Sammy’s chin went up and her eyes got a faraway look. “It had a big ol’ kitchen with a great big black stove—and two bedrooms and ’nother room jist for sittin’ in. And out front there was this here great big stoop with a rockin’ chair where Grandpa used to sit—afore he died. And there was a tree out front, too, and flowers by the fence. Lots of pretty flowers—till the dust started comin’, anyways.”

“The dust?” Cat asked.

Sammy’s eyes went faraway again but now they seemed wide, not with dreams, but with memories of something strange and awful. She took a long, shuddery breath before she nodded slowly and whispered, “Dust.”

Cat was just about to ask Sammy to tell her more about the dust when a voice said, “Thought I’d find y’all here. Both of y’all.”

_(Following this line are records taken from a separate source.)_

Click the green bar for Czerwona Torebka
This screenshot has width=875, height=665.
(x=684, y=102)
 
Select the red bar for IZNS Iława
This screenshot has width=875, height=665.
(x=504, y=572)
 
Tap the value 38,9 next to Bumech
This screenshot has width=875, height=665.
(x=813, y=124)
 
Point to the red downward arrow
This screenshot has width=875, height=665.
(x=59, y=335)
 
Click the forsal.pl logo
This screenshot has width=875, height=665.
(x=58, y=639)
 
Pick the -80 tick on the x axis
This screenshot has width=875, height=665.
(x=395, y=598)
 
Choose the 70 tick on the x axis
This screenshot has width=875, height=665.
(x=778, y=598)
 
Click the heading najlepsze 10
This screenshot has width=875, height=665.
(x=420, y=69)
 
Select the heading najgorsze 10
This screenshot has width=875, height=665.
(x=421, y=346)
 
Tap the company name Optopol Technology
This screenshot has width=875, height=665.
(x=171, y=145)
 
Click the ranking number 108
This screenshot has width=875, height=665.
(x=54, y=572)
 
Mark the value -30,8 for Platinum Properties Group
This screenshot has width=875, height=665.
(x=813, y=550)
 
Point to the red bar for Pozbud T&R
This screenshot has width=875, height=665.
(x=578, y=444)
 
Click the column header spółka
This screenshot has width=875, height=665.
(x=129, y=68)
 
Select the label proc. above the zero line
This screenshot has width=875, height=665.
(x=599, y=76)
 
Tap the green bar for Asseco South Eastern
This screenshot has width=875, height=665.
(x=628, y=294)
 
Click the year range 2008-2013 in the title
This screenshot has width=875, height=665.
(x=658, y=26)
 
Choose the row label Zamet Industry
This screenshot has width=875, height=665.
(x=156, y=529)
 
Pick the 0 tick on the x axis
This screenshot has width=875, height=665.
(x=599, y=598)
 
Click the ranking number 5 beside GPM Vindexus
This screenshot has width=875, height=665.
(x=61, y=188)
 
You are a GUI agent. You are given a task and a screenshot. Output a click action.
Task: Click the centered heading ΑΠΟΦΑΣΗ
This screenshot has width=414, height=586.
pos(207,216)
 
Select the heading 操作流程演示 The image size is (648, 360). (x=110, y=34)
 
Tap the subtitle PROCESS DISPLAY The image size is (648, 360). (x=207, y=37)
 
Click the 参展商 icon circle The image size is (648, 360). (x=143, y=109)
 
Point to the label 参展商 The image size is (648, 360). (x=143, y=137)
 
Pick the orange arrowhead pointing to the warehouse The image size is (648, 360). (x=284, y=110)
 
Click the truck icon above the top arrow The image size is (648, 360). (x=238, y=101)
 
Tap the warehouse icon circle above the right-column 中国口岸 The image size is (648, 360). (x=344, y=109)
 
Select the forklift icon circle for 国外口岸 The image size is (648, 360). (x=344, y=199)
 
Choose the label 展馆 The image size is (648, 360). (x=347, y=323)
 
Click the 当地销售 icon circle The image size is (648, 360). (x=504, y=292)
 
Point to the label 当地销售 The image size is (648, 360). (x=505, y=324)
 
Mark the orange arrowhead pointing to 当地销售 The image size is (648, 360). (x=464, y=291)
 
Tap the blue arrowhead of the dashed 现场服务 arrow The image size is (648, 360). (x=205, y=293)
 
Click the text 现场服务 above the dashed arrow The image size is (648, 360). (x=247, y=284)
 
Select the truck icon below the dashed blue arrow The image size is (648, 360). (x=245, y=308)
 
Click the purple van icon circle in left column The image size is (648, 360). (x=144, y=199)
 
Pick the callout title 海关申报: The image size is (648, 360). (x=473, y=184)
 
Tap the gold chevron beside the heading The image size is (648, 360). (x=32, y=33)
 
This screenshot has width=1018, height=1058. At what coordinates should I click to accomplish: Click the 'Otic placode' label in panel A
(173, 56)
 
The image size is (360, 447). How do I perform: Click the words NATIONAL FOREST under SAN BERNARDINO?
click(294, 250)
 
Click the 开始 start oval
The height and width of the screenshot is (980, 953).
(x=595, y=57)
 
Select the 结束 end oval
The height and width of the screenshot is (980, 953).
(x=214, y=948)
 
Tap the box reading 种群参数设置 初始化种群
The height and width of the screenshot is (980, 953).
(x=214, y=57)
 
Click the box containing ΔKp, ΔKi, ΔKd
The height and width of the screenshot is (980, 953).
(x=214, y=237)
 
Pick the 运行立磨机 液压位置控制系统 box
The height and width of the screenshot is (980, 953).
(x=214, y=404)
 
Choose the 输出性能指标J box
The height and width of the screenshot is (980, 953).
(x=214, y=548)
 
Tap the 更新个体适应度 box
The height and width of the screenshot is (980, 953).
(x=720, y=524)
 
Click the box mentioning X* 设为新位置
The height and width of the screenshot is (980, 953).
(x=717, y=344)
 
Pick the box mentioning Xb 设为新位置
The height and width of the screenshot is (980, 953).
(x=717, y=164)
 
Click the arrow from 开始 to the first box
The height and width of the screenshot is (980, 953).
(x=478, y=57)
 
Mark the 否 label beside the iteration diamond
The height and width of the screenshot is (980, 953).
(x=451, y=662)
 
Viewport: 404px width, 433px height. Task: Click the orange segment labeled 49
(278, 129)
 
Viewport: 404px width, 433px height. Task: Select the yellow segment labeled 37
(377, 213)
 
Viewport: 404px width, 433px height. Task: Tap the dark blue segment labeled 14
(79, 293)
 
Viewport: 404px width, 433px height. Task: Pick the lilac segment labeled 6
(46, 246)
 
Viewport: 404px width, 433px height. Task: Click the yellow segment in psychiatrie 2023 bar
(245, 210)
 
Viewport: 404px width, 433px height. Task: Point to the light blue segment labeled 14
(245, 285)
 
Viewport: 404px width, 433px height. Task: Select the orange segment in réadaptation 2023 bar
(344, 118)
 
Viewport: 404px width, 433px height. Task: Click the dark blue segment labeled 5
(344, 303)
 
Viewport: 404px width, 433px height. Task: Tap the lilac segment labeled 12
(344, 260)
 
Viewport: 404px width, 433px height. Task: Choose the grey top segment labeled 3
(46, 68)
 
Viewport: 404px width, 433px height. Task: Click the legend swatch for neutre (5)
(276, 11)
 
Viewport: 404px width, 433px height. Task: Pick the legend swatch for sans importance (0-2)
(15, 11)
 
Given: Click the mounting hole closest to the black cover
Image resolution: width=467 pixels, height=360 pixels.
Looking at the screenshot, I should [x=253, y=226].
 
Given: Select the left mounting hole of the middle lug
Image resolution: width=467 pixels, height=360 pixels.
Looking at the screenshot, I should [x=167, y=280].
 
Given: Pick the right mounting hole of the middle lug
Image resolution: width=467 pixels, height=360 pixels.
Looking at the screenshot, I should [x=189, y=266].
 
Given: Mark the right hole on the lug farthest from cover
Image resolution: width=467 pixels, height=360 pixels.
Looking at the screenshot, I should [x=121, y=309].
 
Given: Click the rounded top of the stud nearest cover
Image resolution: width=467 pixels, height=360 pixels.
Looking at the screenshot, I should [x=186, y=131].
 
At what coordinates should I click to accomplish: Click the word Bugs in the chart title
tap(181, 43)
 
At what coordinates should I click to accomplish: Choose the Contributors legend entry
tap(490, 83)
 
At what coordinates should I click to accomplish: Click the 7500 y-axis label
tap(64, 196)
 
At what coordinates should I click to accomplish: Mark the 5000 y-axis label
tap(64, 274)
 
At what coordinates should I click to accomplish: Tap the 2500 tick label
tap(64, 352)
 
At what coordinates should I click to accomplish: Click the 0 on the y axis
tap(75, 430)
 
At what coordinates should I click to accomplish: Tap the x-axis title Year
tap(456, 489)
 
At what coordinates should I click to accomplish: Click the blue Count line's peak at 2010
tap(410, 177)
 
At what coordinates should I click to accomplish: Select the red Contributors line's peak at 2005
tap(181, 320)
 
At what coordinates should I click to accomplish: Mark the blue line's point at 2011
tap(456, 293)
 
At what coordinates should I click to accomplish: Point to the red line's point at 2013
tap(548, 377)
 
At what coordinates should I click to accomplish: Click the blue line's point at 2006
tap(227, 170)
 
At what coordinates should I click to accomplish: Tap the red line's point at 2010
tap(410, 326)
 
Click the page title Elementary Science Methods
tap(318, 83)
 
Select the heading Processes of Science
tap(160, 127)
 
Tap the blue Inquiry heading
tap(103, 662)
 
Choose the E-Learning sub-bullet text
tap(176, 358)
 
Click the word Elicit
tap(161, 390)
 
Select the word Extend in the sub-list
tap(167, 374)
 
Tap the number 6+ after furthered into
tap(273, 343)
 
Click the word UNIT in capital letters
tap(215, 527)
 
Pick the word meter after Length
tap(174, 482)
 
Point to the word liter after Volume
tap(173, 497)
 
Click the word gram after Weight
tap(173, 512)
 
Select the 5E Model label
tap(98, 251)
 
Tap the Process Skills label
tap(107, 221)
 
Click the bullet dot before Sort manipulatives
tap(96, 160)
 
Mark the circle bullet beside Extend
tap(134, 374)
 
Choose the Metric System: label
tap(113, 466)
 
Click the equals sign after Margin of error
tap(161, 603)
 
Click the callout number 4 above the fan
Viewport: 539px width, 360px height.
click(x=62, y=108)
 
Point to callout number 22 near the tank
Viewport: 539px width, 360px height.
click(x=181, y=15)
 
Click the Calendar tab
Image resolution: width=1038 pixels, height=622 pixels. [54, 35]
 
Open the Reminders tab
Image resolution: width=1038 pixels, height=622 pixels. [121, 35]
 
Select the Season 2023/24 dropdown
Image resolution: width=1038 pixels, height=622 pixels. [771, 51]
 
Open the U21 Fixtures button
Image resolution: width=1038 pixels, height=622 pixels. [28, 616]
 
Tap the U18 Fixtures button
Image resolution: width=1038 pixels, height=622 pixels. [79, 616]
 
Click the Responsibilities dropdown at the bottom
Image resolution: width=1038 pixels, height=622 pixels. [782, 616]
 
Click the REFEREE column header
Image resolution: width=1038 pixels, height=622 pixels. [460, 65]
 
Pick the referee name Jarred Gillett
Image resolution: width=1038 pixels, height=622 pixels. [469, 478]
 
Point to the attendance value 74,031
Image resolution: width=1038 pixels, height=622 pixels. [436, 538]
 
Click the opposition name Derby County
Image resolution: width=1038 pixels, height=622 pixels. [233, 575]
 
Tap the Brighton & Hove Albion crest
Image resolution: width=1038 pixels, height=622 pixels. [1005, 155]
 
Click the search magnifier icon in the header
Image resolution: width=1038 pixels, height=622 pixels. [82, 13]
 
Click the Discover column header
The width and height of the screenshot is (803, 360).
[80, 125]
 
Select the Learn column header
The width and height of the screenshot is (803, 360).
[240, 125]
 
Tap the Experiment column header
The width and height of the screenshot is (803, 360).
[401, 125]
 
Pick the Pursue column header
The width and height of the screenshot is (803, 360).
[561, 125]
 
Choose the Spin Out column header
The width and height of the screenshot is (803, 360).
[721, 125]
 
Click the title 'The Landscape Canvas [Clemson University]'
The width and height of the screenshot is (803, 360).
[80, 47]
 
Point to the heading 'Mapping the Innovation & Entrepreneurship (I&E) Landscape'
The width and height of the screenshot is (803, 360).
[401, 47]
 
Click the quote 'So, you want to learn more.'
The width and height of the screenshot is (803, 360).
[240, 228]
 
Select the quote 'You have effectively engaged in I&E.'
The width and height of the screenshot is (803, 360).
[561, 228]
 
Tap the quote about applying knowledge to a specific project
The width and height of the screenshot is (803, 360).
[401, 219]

And there he was, standing in the doorway. Zane Perkins.

SEVENTEEN

Z
ANE WAS WEARING THE
outgrown overalls again. The ones with the faded blue and white stripes and big holes in both knees. He was barefoot as usual and, also as usual, one side of his wide mouth was curled up in a smile that looked a lot like a sneer. Cat and Sammy were still sitting side by side on the rock shelf, and for the longest time Zane just stood there in the doorway staring at them with that mocking grin spread across one side of his face. Finally he nodded his head slowly, rolling out his lower lip like someone thinking,
Yeah, I got it.
Then he said, “Guess you two little gals been playing doll babies, huh?”